Eloise winced. She hadn’t looked at the screen before she answered, making the foolish assumption that the only people that would be calling her this late on a weekend were ones she’d actually want to talk to. Her mother was not on that short list.

“Eloise?”

“Yes, sorry.” There was no help for it now. She’d already answered the phone and was stuck with the consequences. “I’m here.”

“Good.” Deborah didn’t ask if she was interrupting, a fact that set Eloise’s teeth on edge. She didn’t ask because she didn’t care. Or perhaps because she assumed Eloise had nothing better to do on a Saturday night than indulge her. “I’m sure you know why I’m calling.”

“I …” Eloise frowned and ran the calendar of important events through her mind. It wasn’t a holiday or her birthday. It wasn’t either of her parents’ birthdays, either. She knew not having an answer would result in another lecture, but she was coming up blank.

“Oh, for heaven’s sake, Eloise,” Deborah said after a moment of tense silence. “Do you still not watch the news?”

The news? She did not. Eloise got her news online like most normal people but she pretended she didn’t have social media so her parents wouldn’t start monitoring her accounts. “I’m sorry, Mother.”

“Never mind that,” Deborah dismissed. “If you watched the news, you’d know there are still no new leads in that robbery case I talked to you about last time.”

Eloise thought back to their last conversation. She’d been distracted with Ethan stretched out across her couch, but she thought she vaguely remembered her mother telling her something about a robbery across town. It was exactly the kind of thing Deborah would seize onto. Something that truly had nothing at all to do with Eloise, but that she could use as an excuse to call and make demands about Eloise’s behavior. It was nothing more than an excuse and a flimsy one, at that.

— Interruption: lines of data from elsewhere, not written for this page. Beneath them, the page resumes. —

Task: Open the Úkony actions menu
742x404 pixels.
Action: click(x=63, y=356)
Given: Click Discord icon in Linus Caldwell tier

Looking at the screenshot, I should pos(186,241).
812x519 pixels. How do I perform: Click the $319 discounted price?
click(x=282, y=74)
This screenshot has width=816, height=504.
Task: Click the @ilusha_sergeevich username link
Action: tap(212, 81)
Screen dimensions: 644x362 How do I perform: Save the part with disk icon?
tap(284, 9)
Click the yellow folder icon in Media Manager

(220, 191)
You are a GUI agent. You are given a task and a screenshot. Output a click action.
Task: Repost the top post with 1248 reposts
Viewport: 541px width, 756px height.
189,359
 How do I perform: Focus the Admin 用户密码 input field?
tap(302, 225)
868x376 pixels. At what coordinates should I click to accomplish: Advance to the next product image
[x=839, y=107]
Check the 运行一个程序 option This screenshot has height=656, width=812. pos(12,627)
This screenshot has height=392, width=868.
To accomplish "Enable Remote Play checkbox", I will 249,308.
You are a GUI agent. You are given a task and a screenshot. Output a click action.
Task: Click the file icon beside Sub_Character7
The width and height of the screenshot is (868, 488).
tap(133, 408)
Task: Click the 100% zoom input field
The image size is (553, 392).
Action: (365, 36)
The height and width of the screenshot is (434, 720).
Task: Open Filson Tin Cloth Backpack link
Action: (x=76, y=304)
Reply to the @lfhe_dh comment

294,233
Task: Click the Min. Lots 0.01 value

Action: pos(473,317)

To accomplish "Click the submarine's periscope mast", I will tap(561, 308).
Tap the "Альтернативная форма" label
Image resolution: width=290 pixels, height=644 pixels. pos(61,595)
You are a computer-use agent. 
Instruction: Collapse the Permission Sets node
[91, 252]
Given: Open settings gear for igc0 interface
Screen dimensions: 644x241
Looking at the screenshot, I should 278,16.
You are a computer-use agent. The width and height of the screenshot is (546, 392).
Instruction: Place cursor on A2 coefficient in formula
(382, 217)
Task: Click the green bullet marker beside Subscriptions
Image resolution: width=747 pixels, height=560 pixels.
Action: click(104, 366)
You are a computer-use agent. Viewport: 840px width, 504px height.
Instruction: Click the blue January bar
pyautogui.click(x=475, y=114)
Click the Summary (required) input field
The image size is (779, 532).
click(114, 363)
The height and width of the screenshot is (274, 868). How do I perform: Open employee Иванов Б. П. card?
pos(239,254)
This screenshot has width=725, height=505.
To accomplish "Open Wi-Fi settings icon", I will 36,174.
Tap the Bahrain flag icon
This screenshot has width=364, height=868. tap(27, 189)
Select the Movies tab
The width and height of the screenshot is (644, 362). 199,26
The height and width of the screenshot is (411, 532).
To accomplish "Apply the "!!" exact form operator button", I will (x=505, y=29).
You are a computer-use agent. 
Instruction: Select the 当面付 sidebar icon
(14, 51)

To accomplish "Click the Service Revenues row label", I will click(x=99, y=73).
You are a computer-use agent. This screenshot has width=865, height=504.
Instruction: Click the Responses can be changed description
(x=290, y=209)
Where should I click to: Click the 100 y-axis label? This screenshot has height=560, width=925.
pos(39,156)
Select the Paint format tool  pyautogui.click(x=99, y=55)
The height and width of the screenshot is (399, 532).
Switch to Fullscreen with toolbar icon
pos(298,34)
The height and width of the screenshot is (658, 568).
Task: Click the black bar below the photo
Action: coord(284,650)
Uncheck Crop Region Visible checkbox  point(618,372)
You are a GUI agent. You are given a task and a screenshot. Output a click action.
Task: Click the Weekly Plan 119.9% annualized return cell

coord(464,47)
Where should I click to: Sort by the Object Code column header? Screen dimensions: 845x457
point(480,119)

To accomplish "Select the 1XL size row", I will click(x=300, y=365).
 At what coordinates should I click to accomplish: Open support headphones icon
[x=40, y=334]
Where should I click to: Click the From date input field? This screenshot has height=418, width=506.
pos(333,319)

“I’m sure they’ll find the people responsible,” Eloise assured her. It was exhausting but the fastest way to get her mother off the phone was to agree with whatever she said and make promises she absolutely did not intend to keep.

She glanced up as the front door opened, her heart rate skyrocketing as Ethan let himself in, arms loaded with late night snacks and a relaxed grin on his face. If her mother heard him here at this hour, she’d know Eloise was seeing someone and the resulting guilt trip was something Eloise was certain she could live without.

She held a finger to her lips, pleading at him with her eyes to be quiet. “Listen, Mother, could I call you back tomorrow?—”

“We’ll be busy tomorrow,” Deborah said, cutting over Eloise with a dismissive sniff. “I just wanted to call and make sure you were behaving sensibly. I’ve been thinking about how busy you’ve been, not answering my calls and such because of those friends of yours, and I think it might be a good idea for you to move home. It hardly seems like New Orleans is safe, what with the crime and all.”

Ethan’s eyebrows rose sharply when Eloise choked a bit on her own spit and made a strangled noise. “Mother, you know better than almost anyone how much crime there is in Chicago.”